::: ENTRIES SHOWN :::

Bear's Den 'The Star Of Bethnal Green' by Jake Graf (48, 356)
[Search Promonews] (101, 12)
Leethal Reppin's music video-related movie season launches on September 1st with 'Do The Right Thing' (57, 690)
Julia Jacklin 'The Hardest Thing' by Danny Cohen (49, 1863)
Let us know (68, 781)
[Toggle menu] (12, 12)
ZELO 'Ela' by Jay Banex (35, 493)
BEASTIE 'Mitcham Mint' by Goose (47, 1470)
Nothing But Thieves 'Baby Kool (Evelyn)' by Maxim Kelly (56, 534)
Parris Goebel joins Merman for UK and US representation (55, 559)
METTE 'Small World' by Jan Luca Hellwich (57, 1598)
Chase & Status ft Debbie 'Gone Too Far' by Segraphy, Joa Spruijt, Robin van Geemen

:::

*TASK DIRECTIONS*. After locating the line containing "ZELO 'Ela' by Jay Banex (35, 493)", give that line and every later line of the listing again exactly, up to and including the last.

*EXERCISE RESULT*.
ZELO 'Ela' by Jay Banex (35, 493)
BEASTIE 'Mitcham Mint' by Goose (47, 1470)
Nothing But Thieves 'Baby Kool (Evelyn)' by Maxim Kelly (56, 534)
Parris Goebel joins Merman for UK and US representation (55, 559)
METTE 'Small World' by Jan Luca Hellwich (57, 1598)
Chase & Status ft Debbie 'Gone Too Far' by Segraphy, Joa Spruijt, Robin van Geemen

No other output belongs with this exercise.